**WRITTEN EXERCISE 1:**
From the forum thread on Rubik's Speed Cube lock ups below, reproduce the passage from "I have the rubik's" to "these lock ups?".
**WRITTEN EXERCISE 2:**
In the forum thread on Rubik's Speed Cube lock ups below, what price does one reply give for a Guanlong ordered from China?

**QUOTED TEXT:**
────────────────────────────────────────

# Rubik's Speed Cube lock ups?



## Kegwaan (Jan 15, 2015)

I have the rubik's speed cube, not the one you can tension, but the first version. anyway its all ways locking up. I could be a couple moves away from a full solve and then what should take me 2 seconds ends up taking 10. Is there anything I can do to prevent these lock ups?


----------



## brian724080 (Jan 15, 2015)

Get a better cube such as the Moyu Aolong


----------



## FailCuber (Jan 15, 2015)

What could you expect? It's Rubik's.


----------



## PixelWizard (Jan 15, 2015)

The Rubiks Cube isn't very good for speedcubing, there are definitely better cubes out there.

I recommend you to get this cheap but very good cube: http://thecubicle.us/guanlong-p-3636.html

Also welcome to the forum


----------



## dott (Jan 15, 2015)

Is there a version of the rubiks speedcube with glued centercaps? Or do you just have the normal new rubiks cube with the ballcore?
The rubiks speedcube does not suck, but its not really good ether, but they move in the right direction and i think its very cool that they got a new mechanism 
If you got a normal new version rubikscube there is not much you can do. It does not have screws, it got a glued piece of plastic instead. You can try to open the core and change the
springs, that could help a little. But i also would recommend to get a guanlong. If you order from china you can get it for 2$ with free shipping


----------



## Kegwaan (Jan 15, 2015)

I might look into that thanks


----------

────────────────────────────────────────

**PROVIDED MATERIAL:**
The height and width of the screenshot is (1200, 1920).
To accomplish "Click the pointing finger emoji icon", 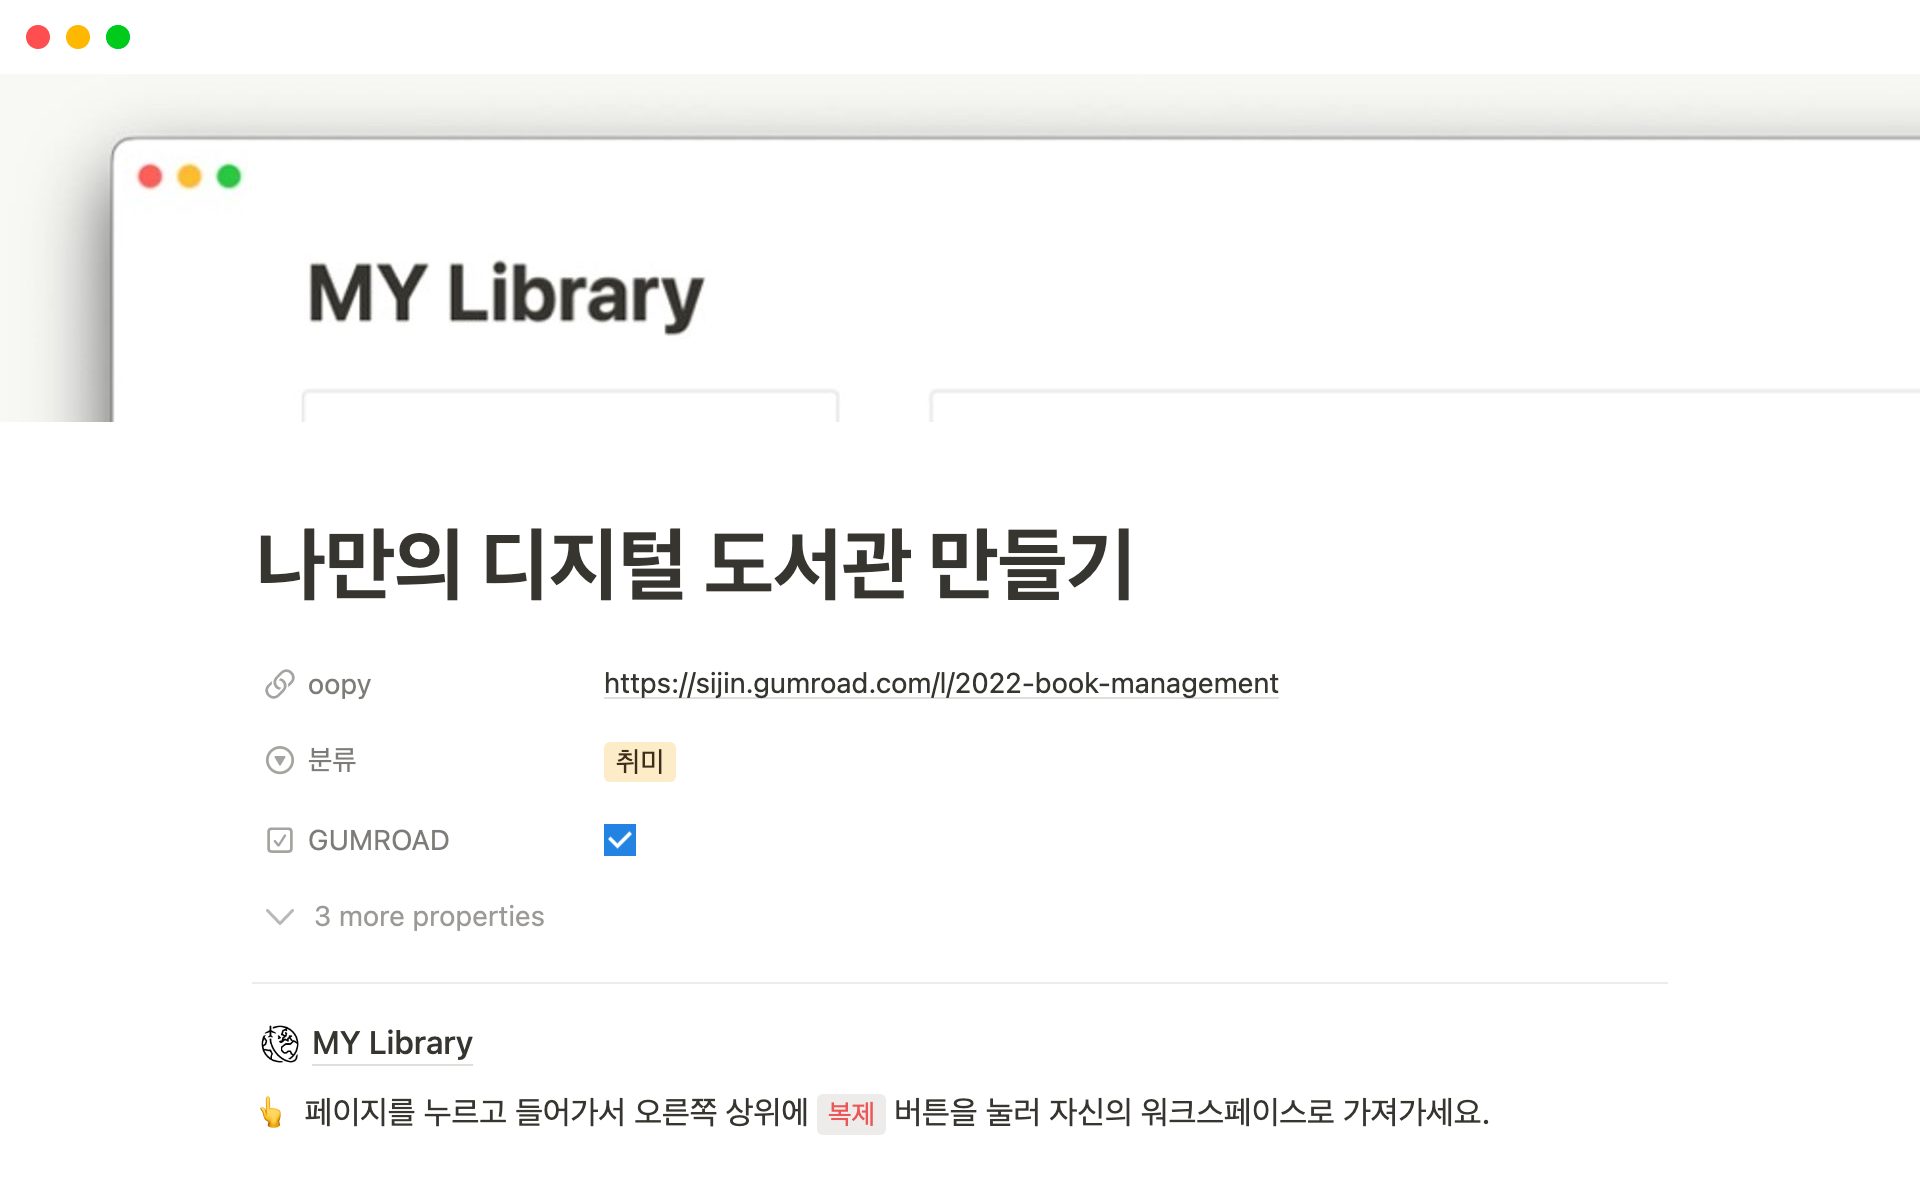I will (271, 1112).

────────────────────────────────────────

**FINAL RESULT 1:**
I have the rubik's speed cube, not the one you can tension, but the first version. anyway its all ways locking up. I could be a couple moves away from a full solve and then what should take me 2 seconds ends up taking 10. Is there anything I can do to prevent these lock ups?

**FINAL RESULT 2:**
2$ with free shipping.